There are other important questions here, psychological questions as well as philosophical. Dr. Jekyll clearly makes a choice to become Mr. Hyde. Even after discovering that the effect of the potion is far more than he had imagined, perhaps because the power of his unconscious desires are far more powerful than he imagined, he repeats and repeats the “experiment,” allowing freer and more freer reign to his wildest impulses, including murder.
To put this is in a broader context: We are confronted, in this disturbing world we live in today, with the many faces of evil. Some cloak their violence in fundamentalist fanaticism and terror while others cloak it in patriotic jingoism. Jekyll and Hyde is ultimately a moral tale. Jekyll believes if he can void his consciousness and thus his conscience of the evil he does in his alter ego, he can simultaneously hold his head high as morally superior and do commit whatever acts of cruelty he wishes with impunity. Is this not what those who paint their global violence with patriotic and self-righteous attempt to do.
Jekyll/Hyde ultimately must pay the price of his hubris.
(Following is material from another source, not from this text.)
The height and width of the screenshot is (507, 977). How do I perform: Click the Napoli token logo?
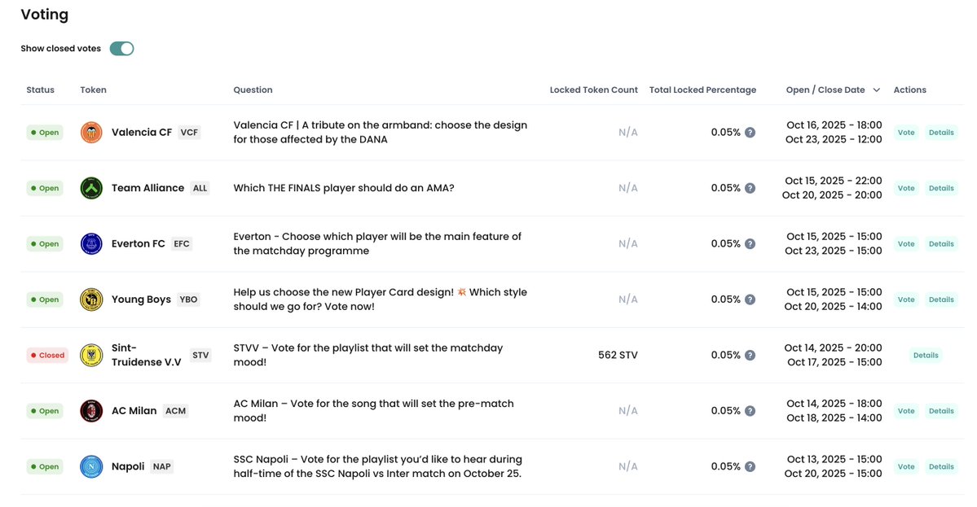pos(91,467)
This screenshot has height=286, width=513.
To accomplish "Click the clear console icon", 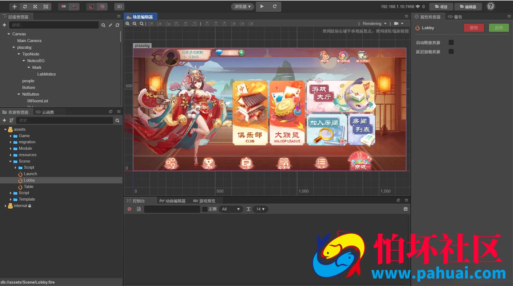I will pos(130,209).
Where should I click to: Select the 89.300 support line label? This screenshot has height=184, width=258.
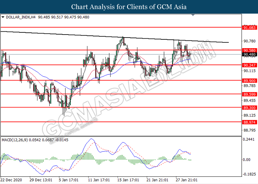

Do the world leaders who have brought upon the catastrophic gap between have and have-nots and the self-aggrandizing fundamentalists who seek to erase this gap through terror believe they, too, will never have to answer for their acts? Perhaps. Certainly we need to understand evil better, including the forbidden lusts and unspeakable hatreds that lurks in our own hearts, if we are going to make any sense of the world we inhabit.